The personal effects of deceased soldiers were inventoried by Graves registration and the unit and forwarded to the Army Effects Bureau at the Kansas City Quartermaster Depot, and from there forwarded to the next of kin. On 28 August 1946 Arthur’s father, wrote to 2nd Lieutenant C. L. Rumfield, Assistant Effects Quartermaster concerning his son’s effects that had been shipped. “Sir, over a year ago I wrote you asking that you make an effort to locate some personal effects of Lieutenant Arthur B Hunt Junior and that what you had sent could not possibly belong to my son. In fact, what you did send looked as though it had been swept from the floor of a warehouse. Shoes, e.g. Size 8 – my son wore a size 10. A jacket with sleep cuff worn out, two or three sizes too large. Torn undershirts marked with the wrong number. A few small coins, two keys. As far as I could see there was not one personal effect of Lieutenant Hunt.”

“He was very proud of his Citadel Class ring – we never received that nor any papers – pens- no watch no wallet.”

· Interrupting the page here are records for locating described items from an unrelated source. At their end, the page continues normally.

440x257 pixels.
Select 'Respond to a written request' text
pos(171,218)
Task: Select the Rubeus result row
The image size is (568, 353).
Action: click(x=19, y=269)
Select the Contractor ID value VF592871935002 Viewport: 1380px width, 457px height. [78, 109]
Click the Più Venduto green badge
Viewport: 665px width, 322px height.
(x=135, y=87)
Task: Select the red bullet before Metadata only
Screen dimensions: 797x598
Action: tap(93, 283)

“I wrote you asking you to please see if you could locate something personal. It may not have been your office at fault so I did not press the matter further. Lieutenant Kirksey did turn over some things to my daughter Mrs. E. C. Applegate whose husband was aide to General Marshall for several years.”
Hunt’s father also wrote his members of congress to assist in the search for his son’s personal effects.

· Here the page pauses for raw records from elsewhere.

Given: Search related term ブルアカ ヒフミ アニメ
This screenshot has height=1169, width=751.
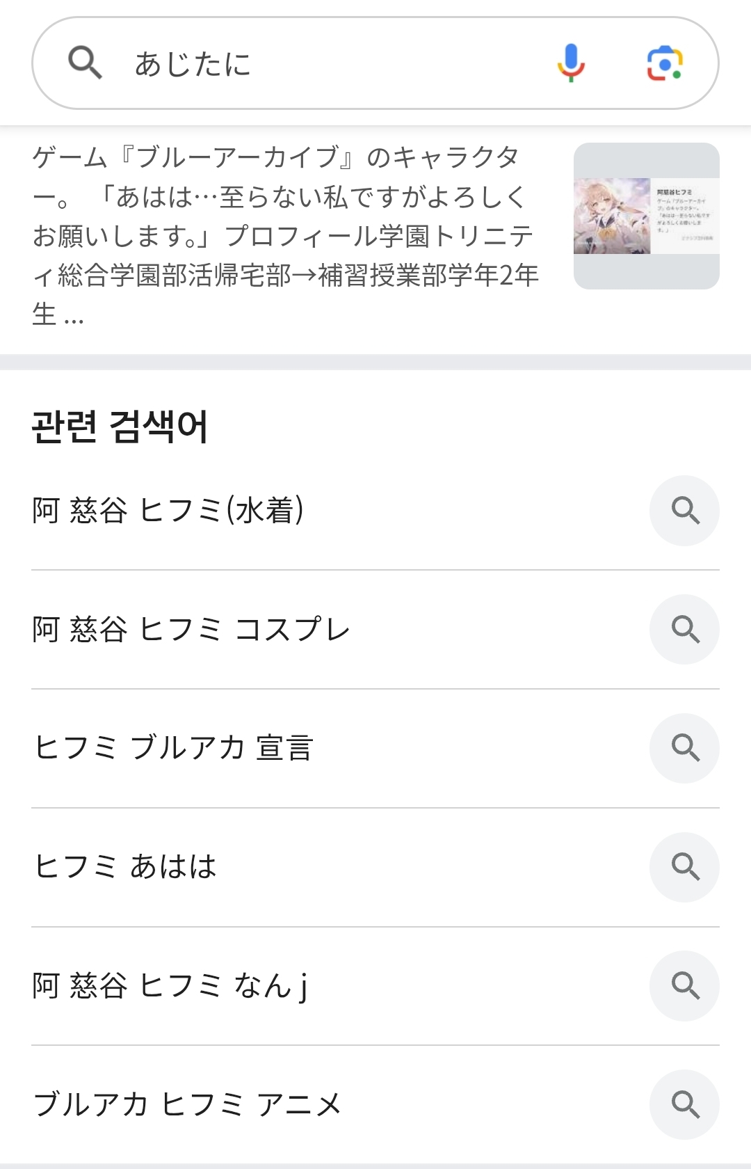Looking at the screenshot, I should (x=188, y=1104).

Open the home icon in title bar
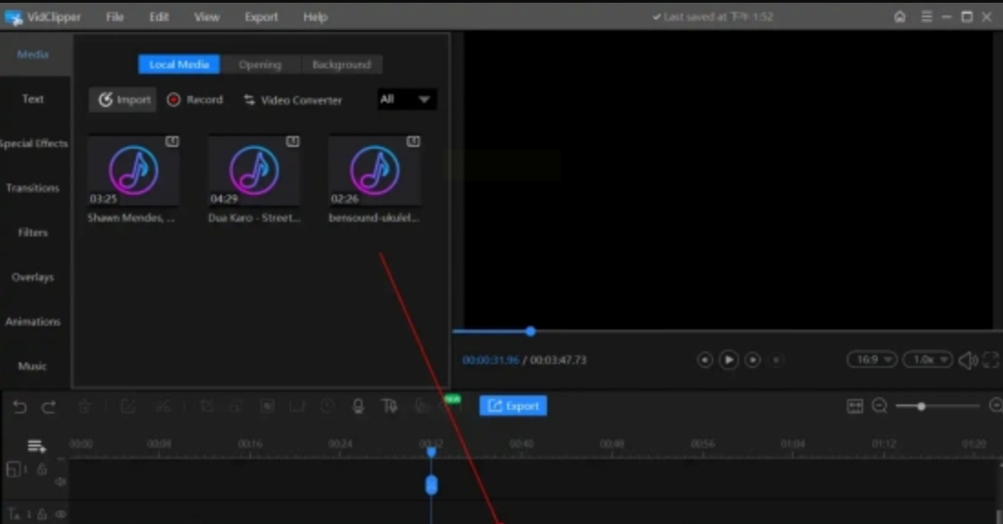coord(900,17)
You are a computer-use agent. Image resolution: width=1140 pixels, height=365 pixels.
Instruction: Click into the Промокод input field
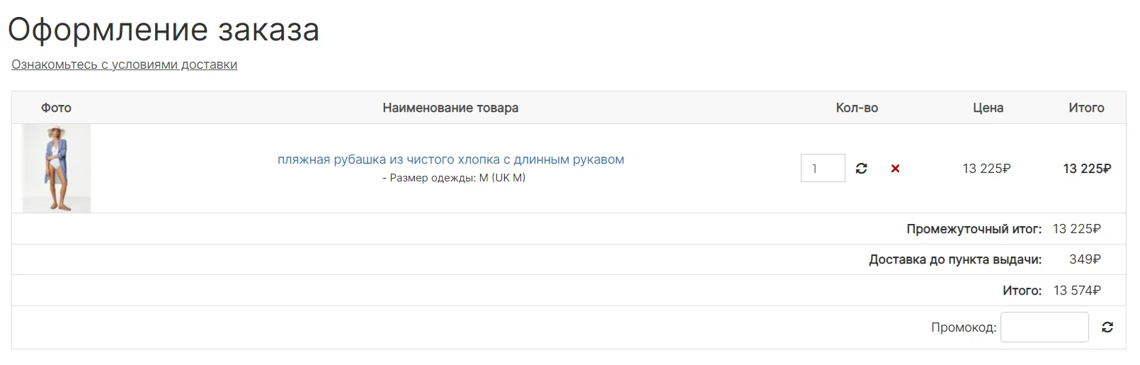[1044, 327]
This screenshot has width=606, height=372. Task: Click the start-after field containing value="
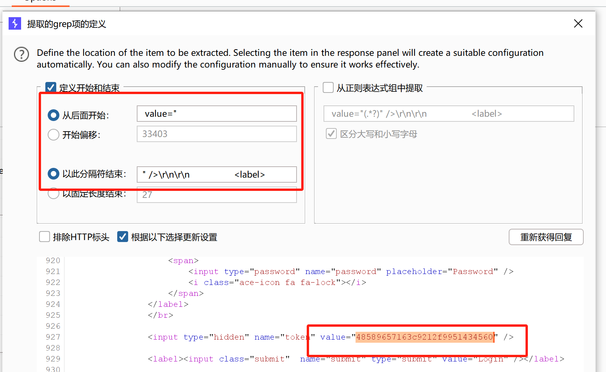(216, 114)
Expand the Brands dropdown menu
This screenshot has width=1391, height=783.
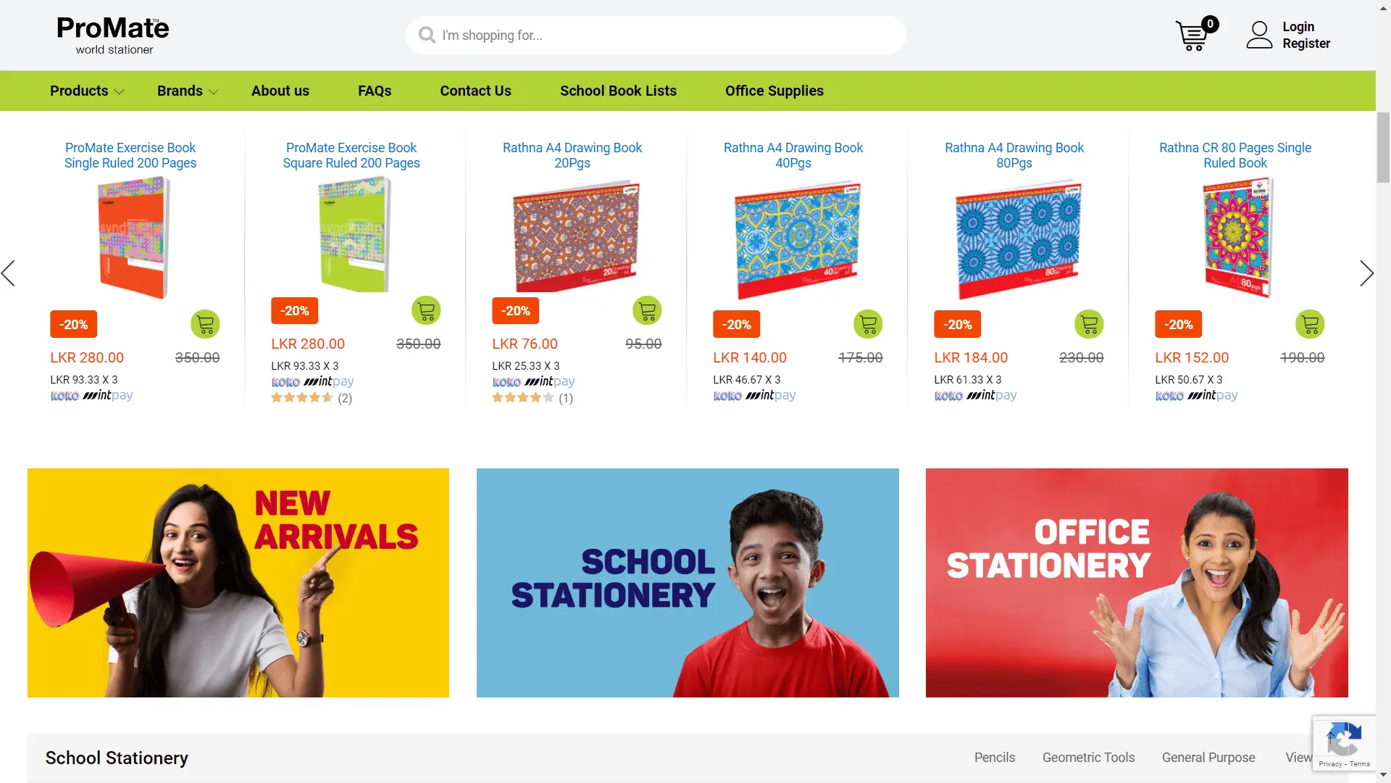188,91
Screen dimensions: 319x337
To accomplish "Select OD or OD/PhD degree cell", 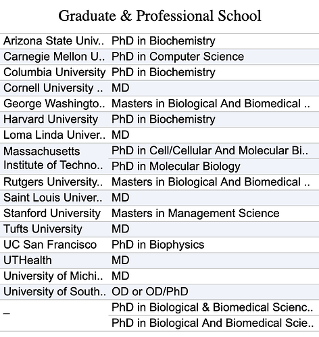I will pyautogui.click(x=214, y=292).
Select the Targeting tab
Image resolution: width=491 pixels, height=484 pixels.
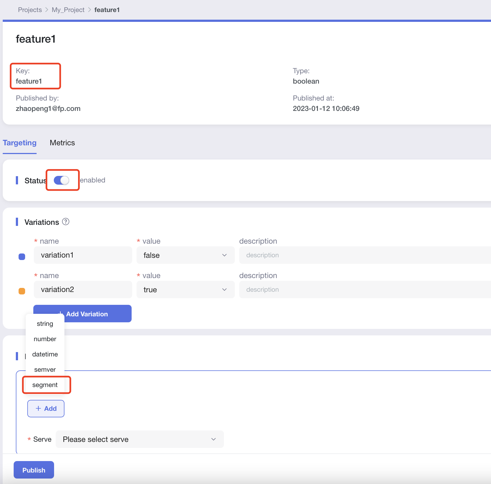20,143
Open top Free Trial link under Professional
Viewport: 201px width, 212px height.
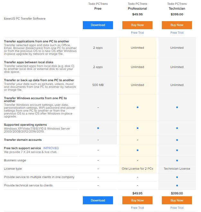(137, 33)
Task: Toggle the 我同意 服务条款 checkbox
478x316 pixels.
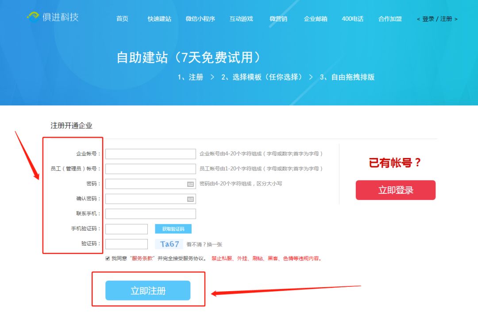Action: [x=107, y=258]
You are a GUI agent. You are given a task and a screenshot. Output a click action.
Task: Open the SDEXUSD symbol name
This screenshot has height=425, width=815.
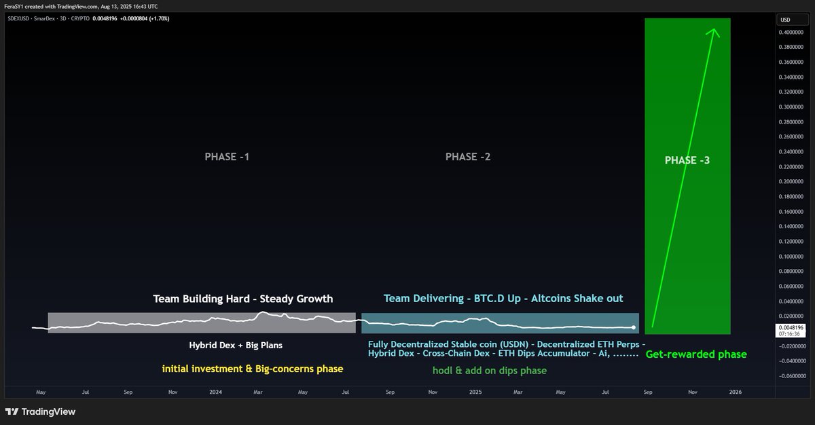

Lieutenant Robert H Kirksey served with Hunt and company I. Before they left England, Hunt had packed several items in Kirksey’s footlocker including his dress uniform. When Lieutenant Kirksey received his footlocker upon returning to the United States he found Hunt’s uniform and other items still in it. He made arrangements to give these items to Hunt’s sister, Mrs. E.C. Applegate, when he visited Charleston after the war.

What ever became of his class ring is unknown.